- Task:
Restate word for word the lines of the data below, from the first through the one that has "Task: Select the Integer type option".
----
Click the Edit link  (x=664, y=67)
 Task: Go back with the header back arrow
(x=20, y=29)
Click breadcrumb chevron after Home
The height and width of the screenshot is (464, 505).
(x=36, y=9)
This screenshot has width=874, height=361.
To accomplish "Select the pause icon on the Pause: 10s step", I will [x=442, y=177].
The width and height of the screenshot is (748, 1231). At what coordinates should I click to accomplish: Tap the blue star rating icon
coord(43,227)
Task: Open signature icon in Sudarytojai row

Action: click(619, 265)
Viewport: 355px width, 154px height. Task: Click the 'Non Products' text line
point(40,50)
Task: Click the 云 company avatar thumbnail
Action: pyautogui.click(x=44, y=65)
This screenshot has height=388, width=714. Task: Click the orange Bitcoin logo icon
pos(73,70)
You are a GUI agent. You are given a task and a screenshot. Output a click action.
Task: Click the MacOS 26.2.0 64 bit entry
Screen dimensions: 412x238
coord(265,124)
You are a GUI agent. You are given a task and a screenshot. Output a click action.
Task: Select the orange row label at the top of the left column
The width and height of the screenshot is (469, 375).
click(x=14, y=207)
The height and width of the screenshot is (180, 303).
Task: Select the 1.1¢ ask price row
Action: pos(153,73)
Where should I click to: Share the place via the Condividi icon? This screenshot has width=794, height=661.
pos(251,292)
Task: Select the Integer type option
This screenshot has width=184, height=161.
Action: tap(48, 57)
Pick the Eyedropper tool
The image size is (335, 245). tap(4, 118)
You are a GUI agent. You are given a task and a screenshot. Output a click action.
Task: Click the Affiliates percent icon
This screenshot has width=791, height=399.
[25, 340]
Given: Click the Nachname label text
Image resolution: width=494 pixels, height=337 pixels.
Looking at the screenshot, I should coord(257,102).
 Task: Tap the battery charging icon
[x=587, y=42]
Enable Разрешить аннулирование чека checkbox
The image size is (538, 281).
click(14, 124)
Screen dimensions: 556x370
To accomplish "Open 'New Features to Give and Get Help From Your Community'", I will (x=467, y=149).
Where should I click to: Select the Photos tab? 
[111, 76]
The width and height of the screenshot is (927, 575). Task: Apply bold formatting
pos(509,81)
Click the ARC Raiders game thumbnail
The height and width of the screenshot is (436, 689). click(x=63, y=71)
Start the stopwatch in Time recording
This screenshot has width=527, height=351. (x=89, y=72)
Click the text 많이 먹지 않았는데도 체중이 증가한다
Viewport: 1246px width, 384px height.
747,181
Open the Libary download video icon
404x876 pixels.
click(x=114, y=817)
----
- Problem solution:
Click the Edit link  (x=664, y=67)
 Task: Go back with the header back arrow
(x=20, y=29)
Click breadcrumb chevron after Home
The height and width of the screenshot is (464, 505).
(x=36, y=9)
This screenshot has width=874, height=361.
To accomplish "Select the pause icon on the Pause: 10s step", I will [x=442, y=177].
The width and height of the screenshot is (748, 1231). At what coordinates should I click to accomplish: Tap the blue star rating icon
coord(43,227)
Task: Open signature icon in Sudarytojai row

Action: click(619, 265)
Viewport: 355px width, 154px height. Task: Click the 'Non Products' text line
point(40,50)
Task: Click the 云 company avatar thumbnail
Action: pyautogui.click(x=44, y=65)
This screenshot has height=388, width=714. Task: Click the orange Bitcoin logo icon
pos(73,70)
You are a GUI agent. You are given a task and a screenshot. Output a click action.
Task: Click the MacOS 26.2.0 64 bit entry
Screen dimensions: 412x238
coord(265,124)
You are a GUI agent. You are given a task and a screenshot. Output a click action.
Task: Select the orange row label at the top of the left column
The width and height of the screenshot is (469, 375).
click(x=14, y=207)
The height and width of the screenshot is (180, 303).
Task: Select the 1.1¢ ask price row
Action: pos(153,73)
Where should I click to: Share the place via the Condividi icon? This screenshot has width=794, height=661.
pos(251,292)
Task: Select the Integer type option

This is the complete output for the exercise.